Sen. John McComish (File photo)

The best attack ads money can buy failed to convince voters to unseat Sen. John McComish, R-Phoenix, tonight’s vote tally showed.

Opponents spent more than $300,000 to defeat the Republican in what turned out to be the most expensive legislative race in recent memory.

But McComish seized the lead in the early count, and the trend persisted as the night wore on.

By 10:30 p.m., McComish was leading his Democratic foe, Janie Hydrick, an educator, 54 to 46 percent.

Hydrick trailed by more than 4,100 votes out of more than 51,200 that were so far counted.

The Republican’s lead appears to be insurmountable.

“I’ve more than survived,” McComish said, adding he is surprised by his margin of victory.

“I think the people saw through the negativity… and the lies,” he said.

McComish is seeking reelection in Legislative District 18, which includes parts of Phoenix, Chandler, Tempe and Mesa.

While the district leans Republican, it is more competitive than old Legislative District 20, which McComish represented.

The dueling campaigns in LD18 had pitted an articulate educator against a soft-spoken veteran legislator.

But it was also notable for the scorched-earth battle that Democratic groups have waged against McComish, whom they labeled as “extreme.”

Many at the Capitol dismissed that characterization.

McComish is widely regarded in the Capitol community as a “mainstream” Republican who had balked at bills backed by his Tea Party colleagues but who also infuriated Democrats for voting to slash education spending.

At one point, McComish called the charge “risible.”

But it was the big spending by outside groups that sought his defeat that took many by surprise.

With four days to go before Nov. 6, the independent spending against McComish had reached $300,000.

All told, both sides, including outside groups, have spent nearly $600,000 on the race, far exceeding last year’s historic recall election that unseated Russell Pearce.

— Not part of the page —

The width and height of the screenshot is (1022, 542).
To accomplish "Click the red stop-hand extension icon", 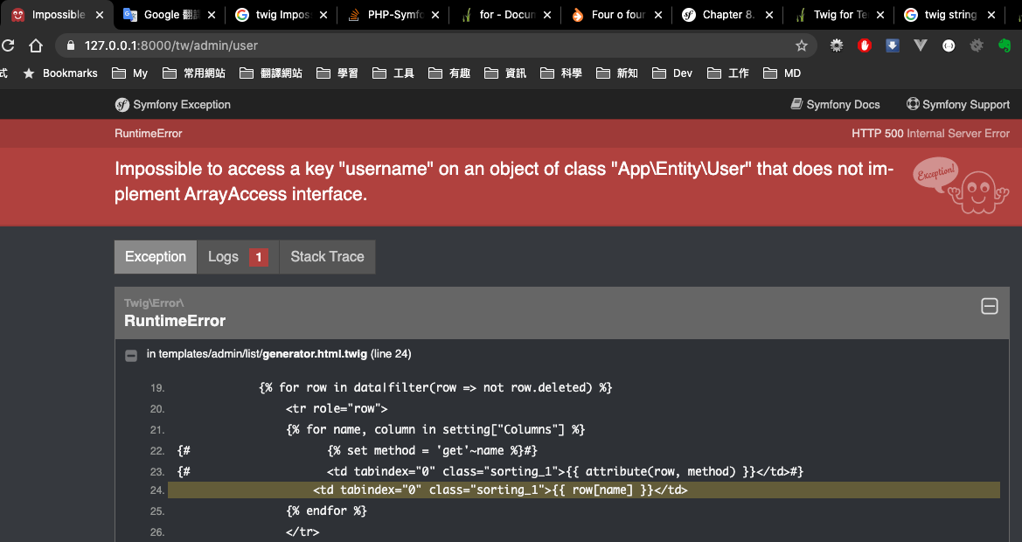I will (x=865, y=45).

In that race, nearly half a million dollars was spent for and against the candidates.

This year, the bulk of the spending against McComish came from two groups with ties to unions.

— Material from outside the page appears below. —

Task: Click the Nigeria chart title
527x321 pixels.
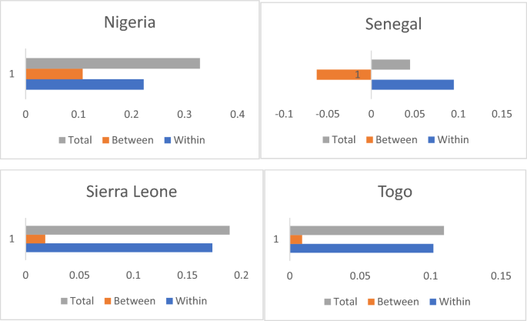Action: (x=130, y=22)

The attacks sought to paint McComish as a politician who readily took advantage of perks and freebies, supported an extreme agenda at the Capitol and had no qualms about slashing schools’ money and eliminating popular programs like all-day kindergarten.

But the attack ads went both ways.

The Republican Victory Fund, which is seeking to extend the G.O.P.’s dominance in the Senate, spent roughly $113,000 to defeat Hydrick.

The committee accused her of opposing school choice and other education reform programs espoused by Republicans, such as tying teachers’ salary to how well their students perform on standardized tests.

The group charged Hydrick with being a union hack and “completely beholden to the education bureaucracy.”

Hydrick countered that she fought hard for school accountability and teacher performance, but added that she disagreed with the idea of evaluating a teacher based on how his or her students perform on one test.

She also gave a nuanced position on the system of labeling schools’ performance by letter grades. “I’m not against the lettering. I’m against the criteria,” she said.